When your child is a bit older, you can make sweet potato French fries (always baked) with a dash of cinnamon. They are delicious this way. Some people even like sweet potato pancakes! You are getting your baby ready for Thanksgiving when they can chow down on some sweet potato casserole.
It is important for your child to have sources of complex carbohydrates in their diet. If you don’t want to offer oatmeal yet, squashes are a monosaccharide, meaning they are easy for babies to digest, rather than the more difficult polysaccharides.
Squashes have a wealth of vitamins to offer as well. In one squash, you get Vitamin A, C, and E, Niacin, Vitamin B6, Folate, Thiamin, Pantothenic Acid, Magnesium, Manganese, and Potassium. Believe it or not, squashes have more Potassium than a banana, the most commonly thought of source for potassium!
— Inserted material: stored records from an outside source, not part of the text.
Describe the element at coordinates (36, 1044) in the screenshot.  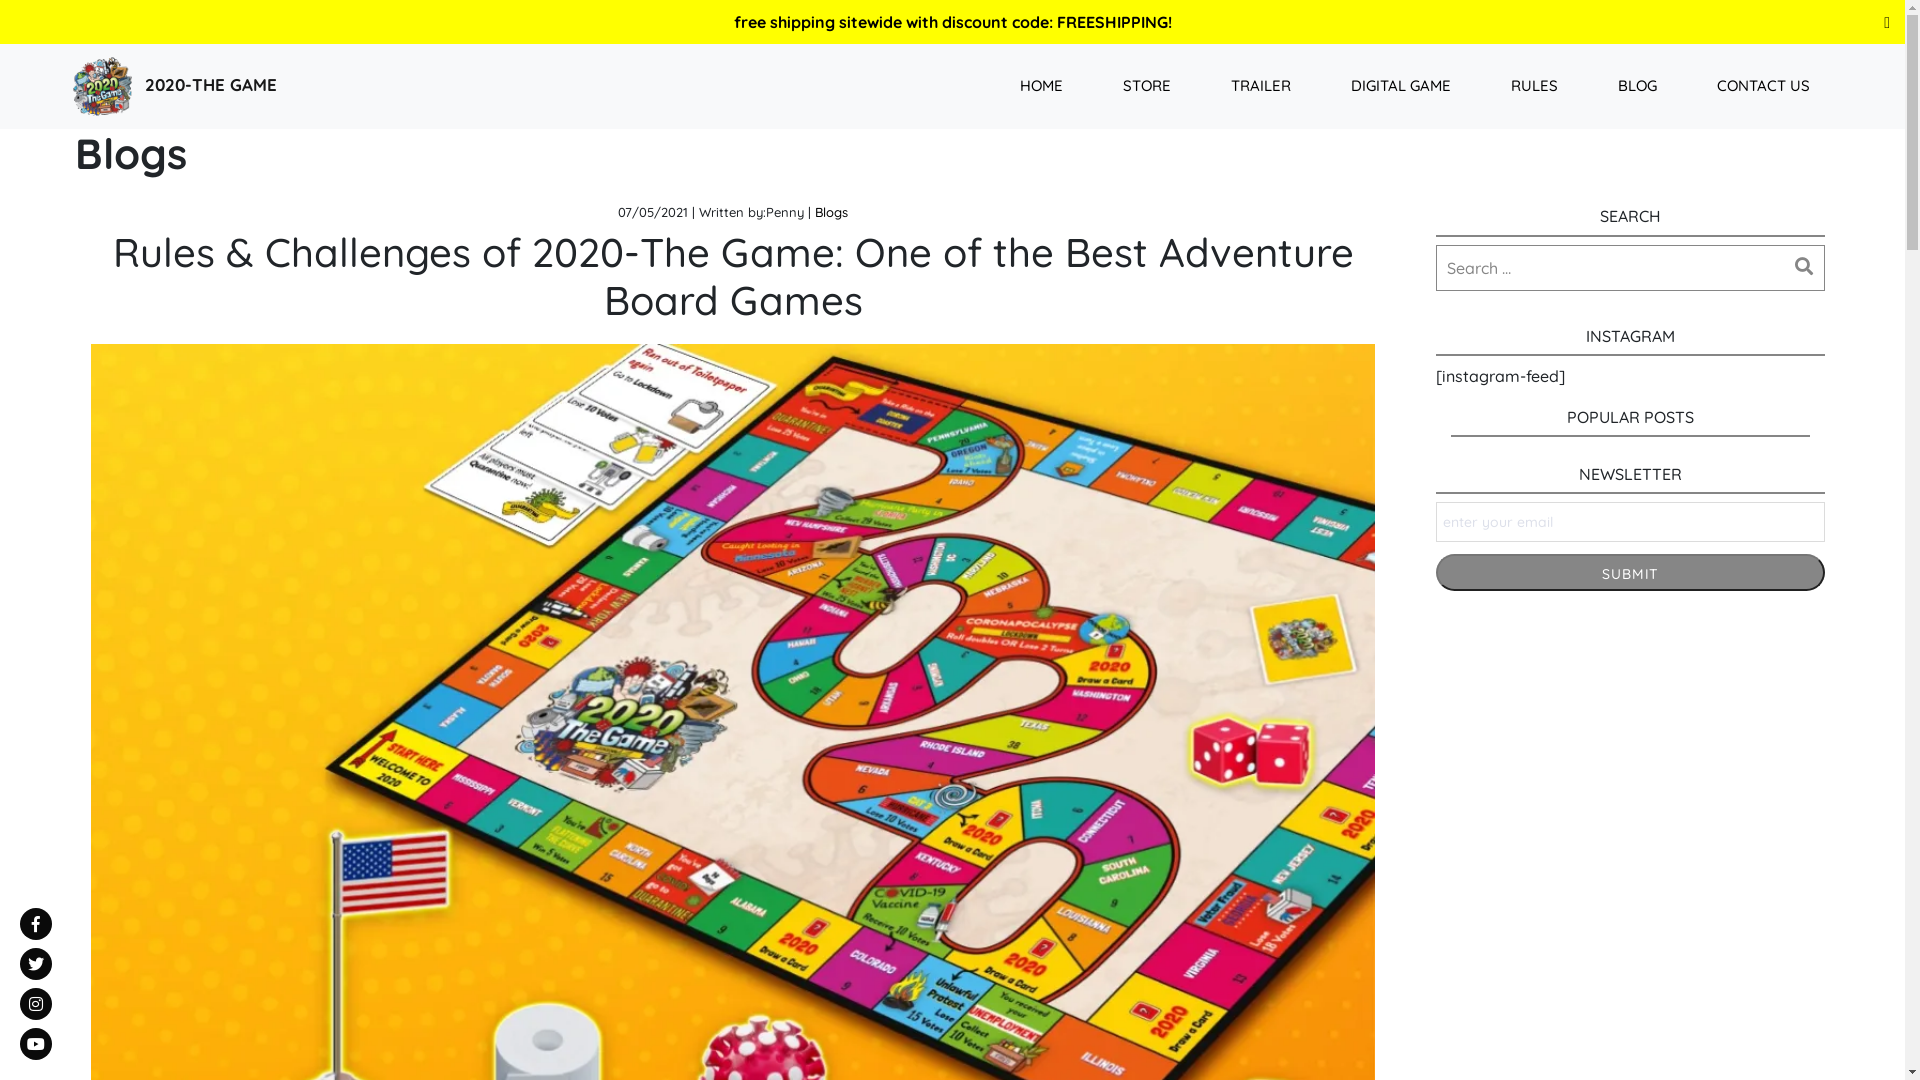
I see `Youtube` at that location.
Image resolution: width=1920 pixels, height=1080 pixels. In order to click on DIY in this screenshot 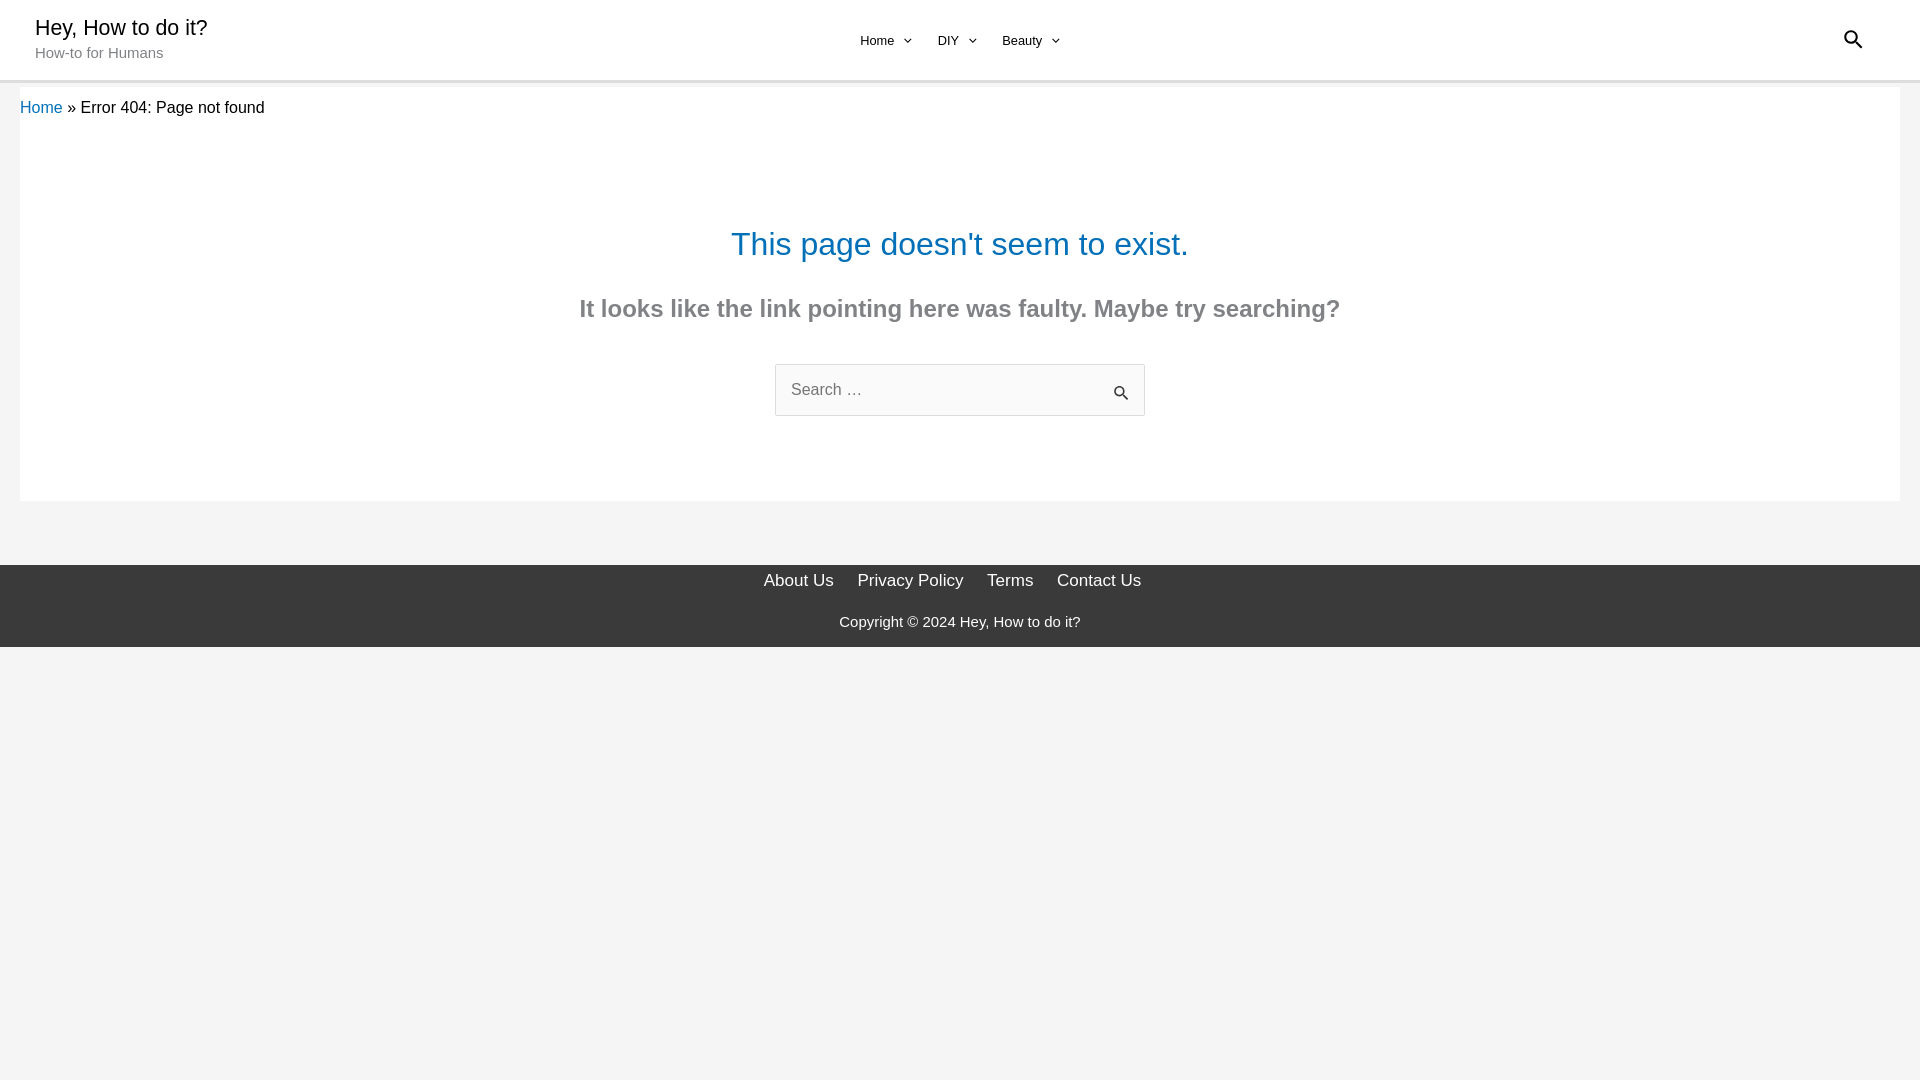, I will do `click(958, 40)`.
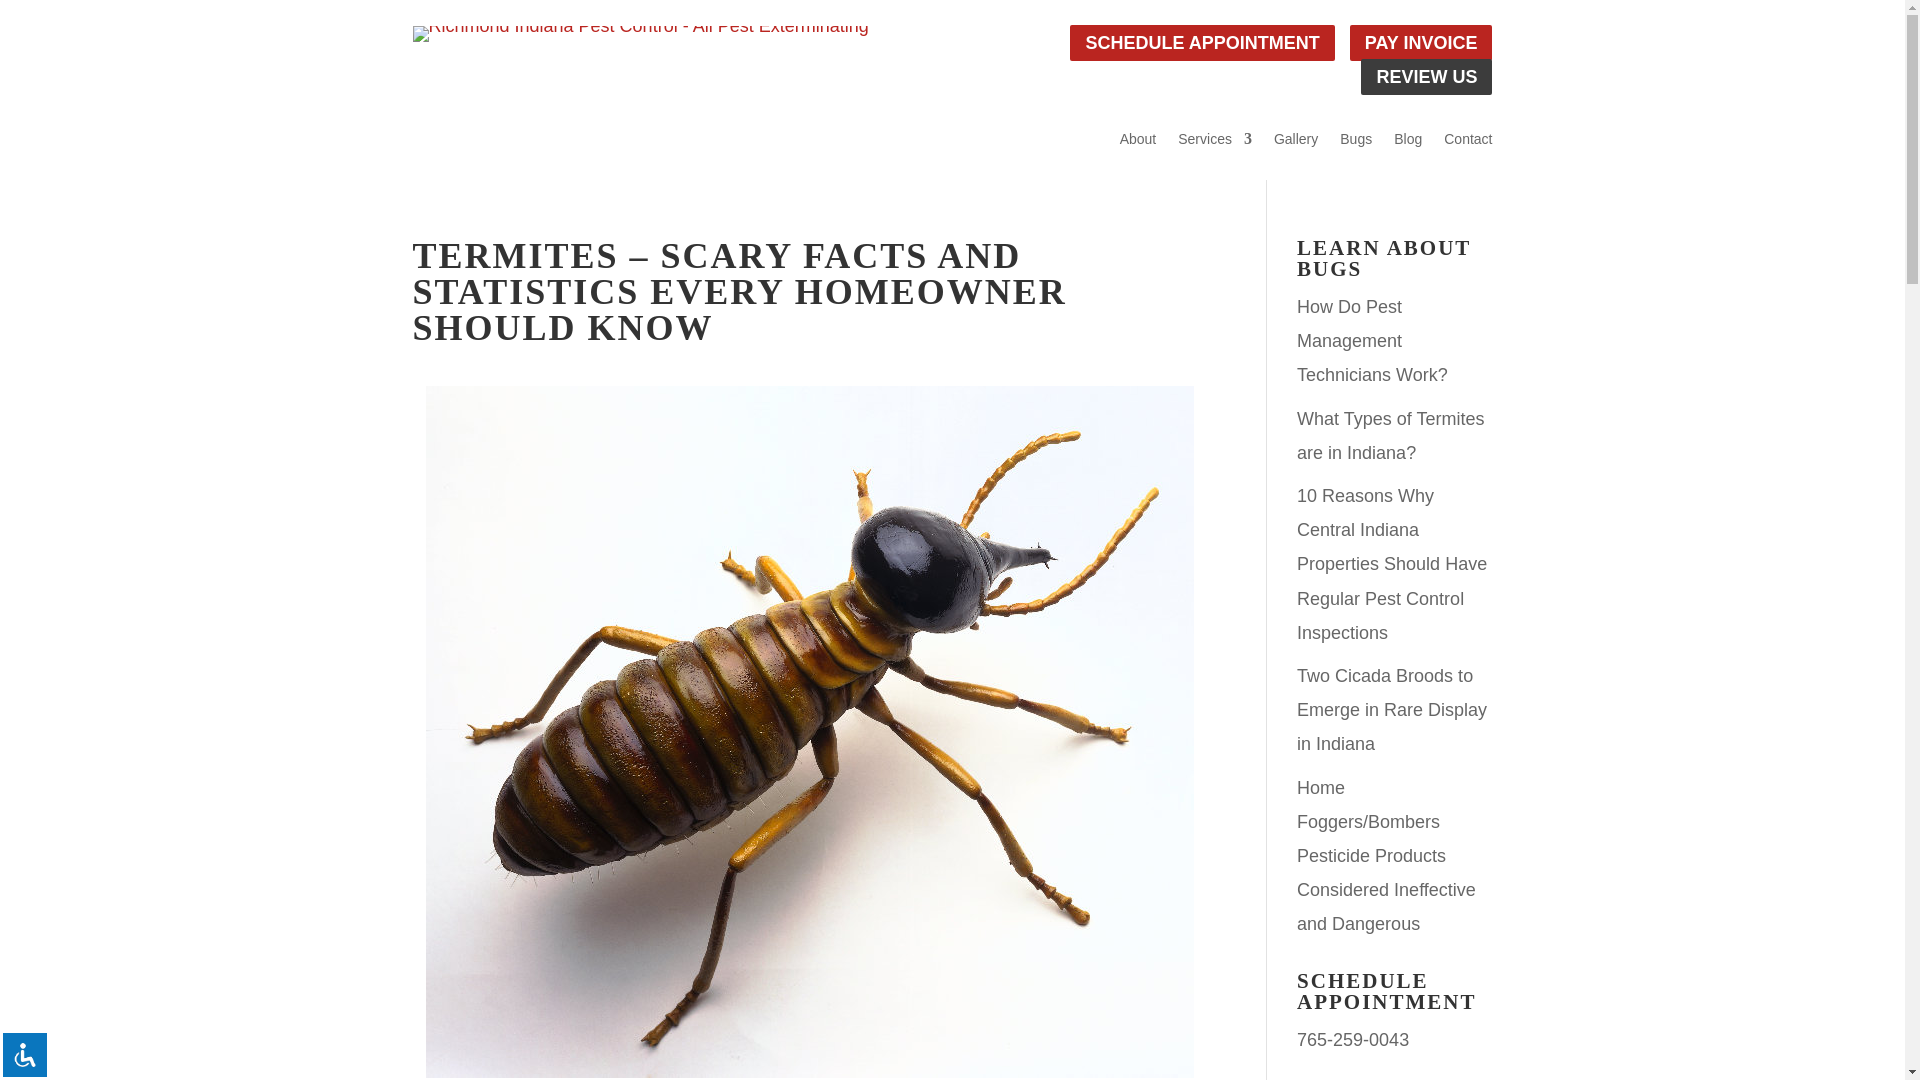  What do you see at coordinates (1202, 42) in the screenshot?
I see `SCHEDULE APPOINTMENT` at bounding box center [1202, 42].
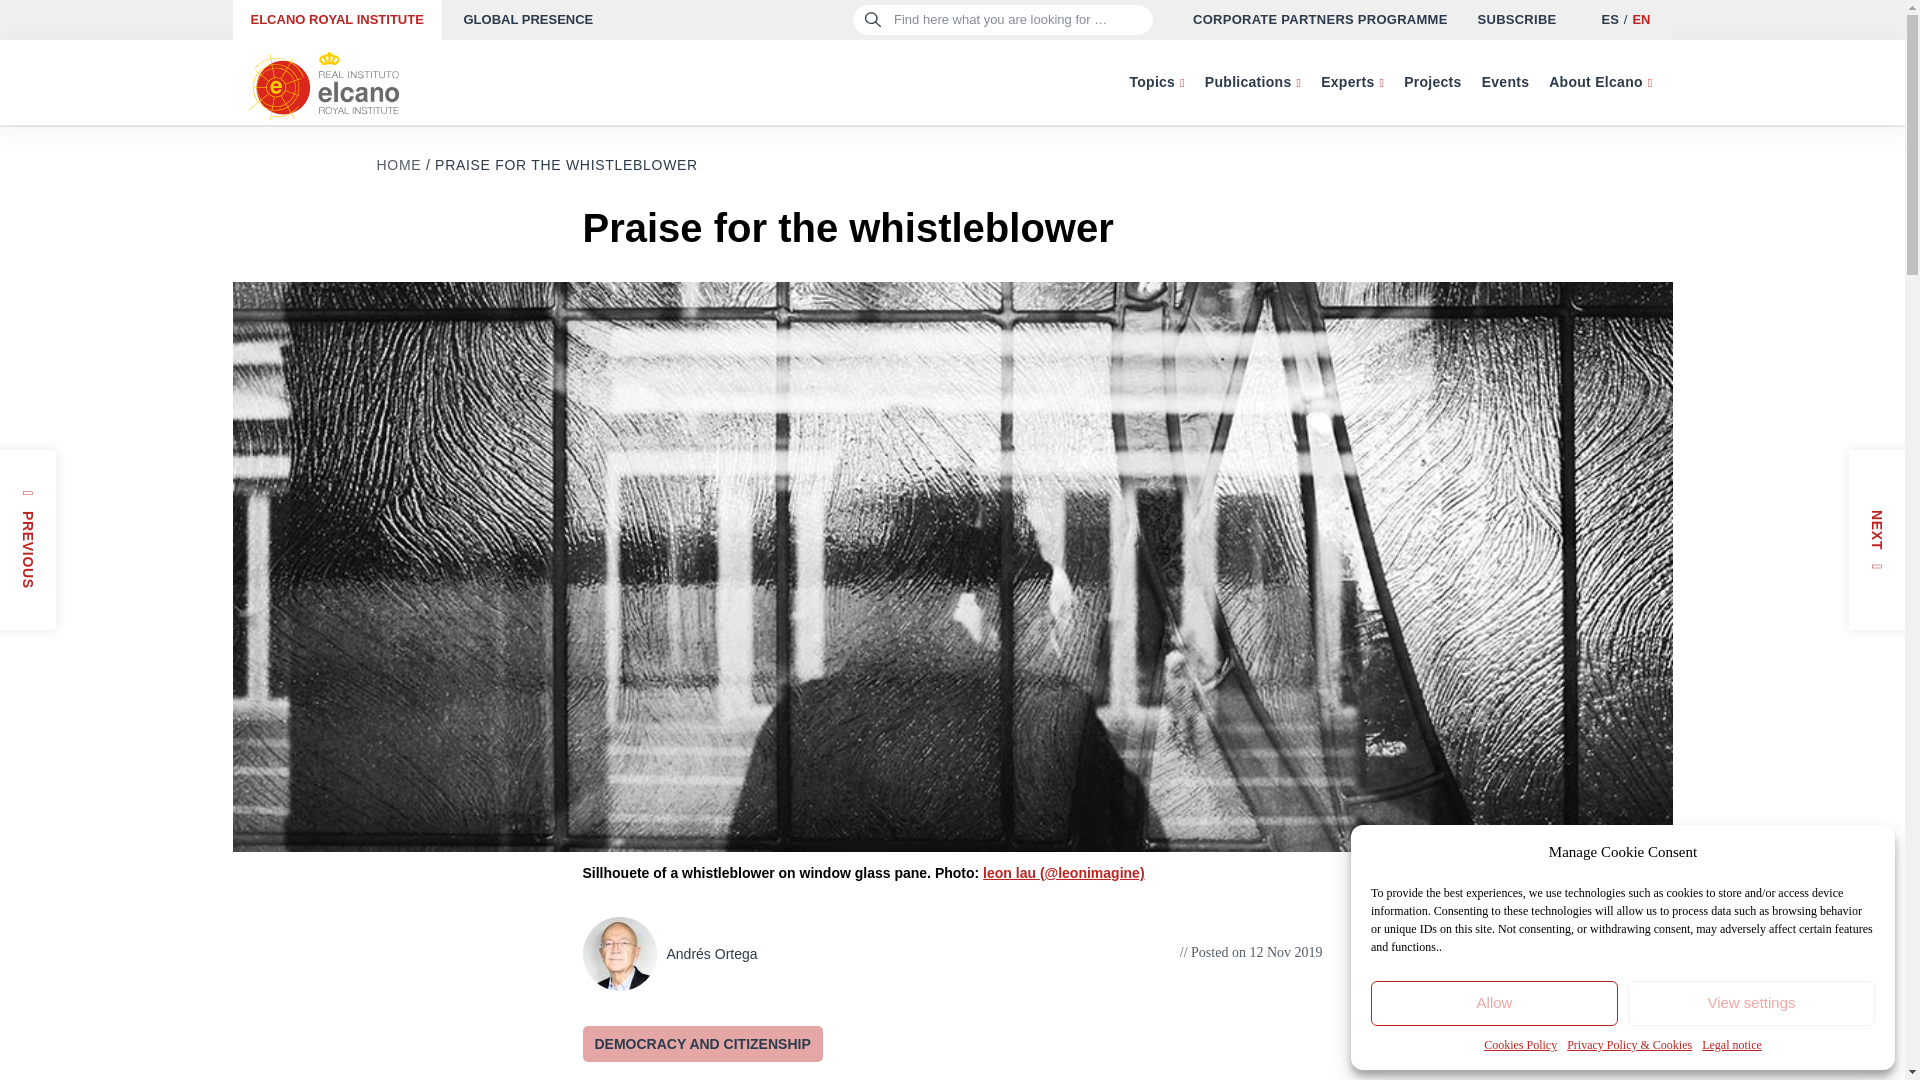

Just like sweet potatoes, you have to bake squash before you can serve them to your baby. The best method is to cut it in half and cook it with the flesh side down in a baking dish. Once it is soft and fully cooked, you can puree or offer diced to your baby. The skin on squashes is edible, but you should skip it until your child is older. It could be too difficult to chew.
7. Apple Puree
When you have an upset stomach, you may resort to the BRAT diet (banana, rice, apples, and toast). These are foods that doctors believe are gentle on the stomach. Apples are easy to digest, so it makes a fantastic choice for a first food. Pectin, the fiber in apples, fight against constipation, which is why apple juice makes many babies have a bowel movement.
There are multiple ways to serve apples. You can cut them up and boil them, creating a puree. For baby led weaning, some parents like to steam apple chunks until they are soft enough to gum. Both approaches give your child an excellent source of Vitamin C.
Purchasing organic apples for your baby is important. There are dozens of chemicals found in ONE apple. Apples make the EWG’s Dirty Dozen list every single year. In fact, Europe has banned the use of chemicals on apples, worrying about the effects on humans.
8. Iron-Fortified Rice, Oatmeal or Grain Cereal
Most pediatricians will tell you that cereal is a great first food. Although, some parents don’t believe this advice and prefer to head straight to a fruit or veggie. Even so, iron-fortified cereal is the most common choice for your baby’s first food.
In the baby aisle at the store, you are likely to find a huge variety of cereals. Some are flavored, some are plain. There are ones with chunks, organic varieties and everything in between. Baby cereals are processed to be easily digested by infants. When combined with breast milk or formula, the texture is familiar, with no trouble swallowing.
Breastfed babies benefit from a source of iron because breast milk doesn’t contain as much as a formula. Even though iron deficiency is abnormal in an entirely, breastfed baby, your child does benefit from some extra provided in their diet.
Making Your Pick
If you are unsure about which option to give your baby, start with the iron-fortified cereal. It is easy to digest, and, when mixed with their milk, it has a familiar taste. You can make it as thin or as thick as your baby likes. Once you feel confident with the cereal, try applesauce or bananas next. They are sure to be a welcomed treat.